Question

A thin rectangular magnet suspended freely has a period of oscillation equal to T. Now it is broken into two equal halves (each having half of the original length) and one-piece is made to oscillate freely in the same field. If its period of oscillation is T’, the ratio $\dfrac{T’}{T}$ is
A. $\dfrac{1}{{2\sqrt 2 }}$
B. $\dfrac{1}{2}$
C. $2$
D. $\dfrac{1}{4}$

Answer 1

Hint: To find the ratio of time period after and before breaking the magnet, we can use the formula for the time period of the oscillating magnet. The magnetic field intensity is kept constant, so we can obtain a relationship between time period, magnetic moment, and moment of inertia. We need to find the moment of inertia and the magnetic moment after the magnet is broke into two halves.
Formula used:
$\eqalign{
  & I = \dfrac{1}{{12}}m{L^2} \cr
  & M = m \times 2l \cr
  & T = 2\pi \sqrt {\dfrac{I}{{MB}}} \cr} $

Complete step-by-step solution:
Initially, the magnet has a length, say, $l$. When it is broken into half the length will be $\dfrac{l}{2}$. This also changes the moment of inertia of the magnet. If we take the initial moment of inertia to be $I$, it is mathematically given by
$I = \dfrac{1}{{12}}m{L^2}$
Where m is the mass of the magnet and L is the geometric length of the magnet.
When the magnet is broken into two pieces, the mass is also halved.

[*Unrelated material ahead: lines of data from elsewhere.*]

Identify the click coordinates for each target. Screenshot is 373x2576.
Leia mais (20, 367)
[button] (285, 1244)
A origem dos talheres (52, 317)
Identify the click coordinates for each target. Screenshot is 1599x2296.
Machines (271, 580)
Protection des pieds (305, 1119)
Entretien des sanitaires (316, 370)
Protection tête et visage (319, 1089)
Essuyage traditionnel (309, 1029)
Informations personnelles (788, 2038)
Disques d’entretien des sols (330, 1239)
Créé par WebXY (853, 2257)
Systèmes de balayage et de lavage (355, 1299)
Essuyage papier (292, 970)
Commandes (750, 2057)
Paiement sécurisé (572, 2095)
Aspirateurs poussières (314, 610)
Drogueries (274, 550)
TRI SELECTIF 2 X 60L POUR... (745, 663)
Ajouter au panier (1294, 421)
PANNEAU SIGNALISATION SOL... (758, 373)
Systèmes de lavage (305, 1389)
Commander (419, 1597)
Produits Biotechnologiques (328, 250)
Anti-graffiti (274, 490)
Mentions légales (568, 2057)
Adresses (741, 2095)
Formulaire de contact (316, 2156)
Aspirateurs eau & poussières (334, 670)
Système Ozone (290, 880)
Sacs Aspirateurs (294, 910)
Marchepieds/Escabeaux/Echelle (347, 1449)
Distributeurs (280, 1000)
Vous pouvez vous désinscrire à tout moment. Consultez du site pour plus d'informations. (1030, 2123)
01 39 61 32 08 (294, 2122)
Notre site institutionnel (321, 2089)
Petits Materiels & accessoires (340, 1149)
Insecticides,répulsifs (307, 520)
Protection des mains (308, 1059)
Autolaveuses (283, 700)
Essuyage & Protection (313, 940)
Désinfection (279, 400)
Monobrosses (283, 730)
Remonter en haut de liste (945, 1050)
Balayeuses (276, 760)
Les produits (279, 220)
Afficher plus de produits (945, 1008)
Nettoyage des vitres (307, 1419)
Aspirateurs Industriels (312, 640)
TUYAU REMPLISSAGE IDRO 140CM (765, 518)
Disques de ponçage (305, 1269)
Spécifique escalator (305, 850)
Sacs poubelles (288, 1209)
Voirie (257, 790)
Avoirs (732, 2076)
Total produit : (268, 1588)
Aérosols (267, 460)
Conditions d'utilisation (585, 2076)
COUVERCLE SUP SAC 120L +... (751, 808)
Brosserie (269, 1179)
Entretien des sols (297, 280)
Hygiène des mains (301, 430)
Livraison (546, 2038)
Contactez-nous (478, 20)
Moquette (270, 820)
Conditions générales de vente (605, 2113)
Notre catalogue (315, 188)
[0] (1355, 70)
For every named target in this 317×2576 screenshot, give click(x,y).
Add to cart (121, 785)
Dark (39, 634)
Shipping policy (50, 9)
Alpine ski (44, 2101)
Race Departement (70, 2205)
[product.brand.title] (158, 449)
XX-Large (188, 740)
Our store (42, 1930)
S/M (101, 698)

The new moment of inertia, $I'$ of the magnet, will be given by
$\eqalign{
  & I' = \dfrac{1}{{12}} \times \dfrac{m}{2} \times {\left( {\dfrac{L}{2}} \right)^2} \cr
  & \Rightarrow I' = \dfrac{1}{8} \times \dfrac{1}{{12}}m{L^2} \cr
  & \Rightarrow I' = \dfrac{I}{8} \cr} $
Similarly, the magnetic dipole moment is initially given by
$M = m \times 2l$
Where,
M is the magnetic dipole moment
m is the magnetic pole strength
l is the magnetic length of the magnet
When the magnet is broken into two halves the magnetic pole strength remains the same but the magnetic length will change. The new magnetic dipole strength, say, M’ will be
$\eqalign{
  & M' = m \times \left( {\dfrac{{2l}}{2}} \right) \cr
  & \Rightarrow M' = \dfrac{1}{2} \times \left( {m \times 2l} \right) \cr
  & \Rightarrow M' = \dfrac{M}{2} \cr} $
The time period for an oscillating magnet is given by
$T = 2\pi \sqrt {\dfrac{I}{{MB}}} $
Where,
T is the time period of the oscillation
I is the moment of inertia of magnet
M is the magnetic dipole moment
B is the magnetic field to which the magnet is subjected
Since the magnetic field B is constant, we have
$T \propto \sqrt {\dfrac{I}{M}} $
From, this relationship we can write
$\eqalign{
  & \dfrac{{T'}}{T} = \sqrt {\dfrac{{I'}}{{M'}} \times \dfrac{M}{I}} \cr
  & \Rightarrow \dfrac{{T'}}{T} = \sqrt {\dfrac{{\dfrac{I}{8}}}{{\dfrac{M}{2}}} \times \dfrac{M}{I}} \cr
  & \Rightarrow \dfrac{{T'}}{T} = \sqrt {\dfrac{2}{8}} = \dfrac{1}{2} \cr
  & \therefore \dfrac{{T'}}{T} = \dfrac{1}{2} \cr} $
Therefore, the correct option is B.

Note: The magnetic pole strength of a magnet is the force exerted by one of the faces on the face of another similar magnet. Though the magnet is broken into half, the magnetic pole strength will remain constant. In a bar magnet, the magnetic poles are situated a smaller distance than the actual length of the magnet. Therefore, it is different from the geometric length and called magnetic length.